Pese embora a inspiração no género "metroidvania" no que respeita à dimensão dos cenários e componente de exploração, ao invés de delegar armas para a mão do protagonista, a Rain Games optou por algo mais complexo e simultaneamente desafiante. A partir da luva magnética, dependendo do efeito aplicado, podendo ser de atracção ou repulsão, os efeitos criam situações de união e afastamento de plataformas ou objectos. A partir da lógica que opera nesta mecânica, abre-se uma multiplicidade de contextos e mais distintas situações passíveis de interacção, até como forma de combate contra poderosos inimigos. Além disso, existem ainda campos electromagnéticos, com capacidade para elevar a personagem até plataformas superiores.
Nem só sobre a manipulação de objectos se compõe esta mecânica.
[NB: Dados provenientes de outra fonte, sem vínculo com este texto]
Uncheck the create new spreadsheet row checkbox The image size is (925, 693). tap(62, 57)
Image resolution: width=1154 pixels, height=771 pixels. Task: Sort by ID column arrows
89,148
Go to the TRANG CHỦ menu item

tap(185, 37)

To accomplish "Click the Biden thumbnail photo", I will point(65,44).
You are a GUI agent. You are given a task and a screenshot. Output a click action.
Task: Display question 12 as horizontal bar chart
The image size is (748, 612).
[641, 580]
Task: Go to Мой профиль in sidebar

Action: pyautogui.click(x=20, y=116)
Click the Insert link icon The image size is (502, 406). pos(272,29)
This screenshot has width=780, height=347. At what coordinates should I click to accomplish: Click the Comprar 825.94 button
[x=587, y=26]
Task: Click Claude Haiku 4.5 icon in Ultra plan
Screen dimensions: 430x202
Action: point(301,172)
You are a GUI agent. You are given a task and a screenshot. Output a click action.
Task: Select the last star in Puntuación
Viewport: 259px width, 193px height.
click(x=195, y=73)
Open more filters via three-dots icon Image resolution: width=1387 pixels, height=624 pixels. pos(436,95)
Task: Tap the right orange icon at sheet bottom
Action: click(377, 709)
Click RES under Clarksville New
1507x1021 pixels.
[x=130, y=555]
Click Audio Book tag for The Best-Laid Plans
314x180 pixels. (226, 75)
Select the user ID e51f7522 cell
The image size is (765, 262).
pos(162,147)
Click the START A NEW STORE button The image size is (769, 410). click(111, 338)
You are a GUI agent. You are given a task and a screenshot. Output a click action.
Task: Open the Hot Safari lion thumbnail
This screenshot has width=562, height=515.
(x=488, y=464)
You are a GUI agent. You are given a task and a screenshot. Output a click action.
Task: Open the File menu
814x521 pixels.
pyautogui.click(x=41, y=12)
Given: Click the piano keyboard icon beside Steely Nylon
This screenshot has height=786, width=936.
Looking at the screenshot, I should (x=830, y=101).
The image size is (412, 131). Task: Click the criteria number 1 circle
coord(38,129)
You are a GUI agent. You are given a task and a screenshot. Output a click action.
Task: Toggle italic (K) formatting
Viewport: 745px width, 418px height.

Por efeito da atracção da luva calçada na mão direita, é possível aderir a tectos e assim atravessar uma secção que na sua base seria inultrapassável. A activação das polaridades é muito simples. Basta uma pressão no gatilho esquerdo ou no gatilho direito para activar os diferentes efeitos magnéticos, identificados por cores, designadamente azul e vermelho. Na prática os efeitos são aplicados como socos. A adaptação opera-se com grande simplicidade, através de puzzles simples e básicos que rapidamente nos deixam ficar com uma ideia do conceito.
À medida que aprofundamos a exploração na Torre Tesla, os desafios vão subindo de dificuldade, e o sucesso em certas partes torna-se muito mais complicado de obter, não obstante a ausência de vidas ou barra de saúde. Mesmo perdendo, retomam sempre no ponto prévio. Diferentemente, se perderem uma vida contra um inimigo ou um "boss", terão de recomeçar a batalha, o que nalguns casos cria alguma frustração e torna o processo repetitivo, dado o padrão limitado de movimentos. Precisamente porque a operação de manipulação dos objectos torna-se, a dada altura, tão delicada e urgente, com activações em pequenos frames de segundo, que não é impossível deixar fugir alguma lógica, atrapalhando os processos e forçando o erro.
Teslagrad convida ainda o jogador a recolher items e alcançar plataformas secretas e distantes. Descobrir tudo e ultrapassar os múltiplos inimigos leva bastante longe. De fundações sólidas, este jogo consegue cativar pela urgência em resolver os puzzles, sentido de exploração e dimensão contemplativa. O design é atraente, o grafismo desenhado à mão assemelha-se ao de uma banda desenhada e as melodias envolvem-nos constantemente. Faltou apurar a mecânica e garantir mais alguma eficácia na activação das ferramentas em momentos cruciais. A Rain Games tem aqui um trabalho meritório e digno de relevo como o seu mais destacado até ao momento. Foge um pouco ao comum de outras propostas que se apoiam no género "metroidvania" e esse distanciamento beneficia todos os que aqui chegam.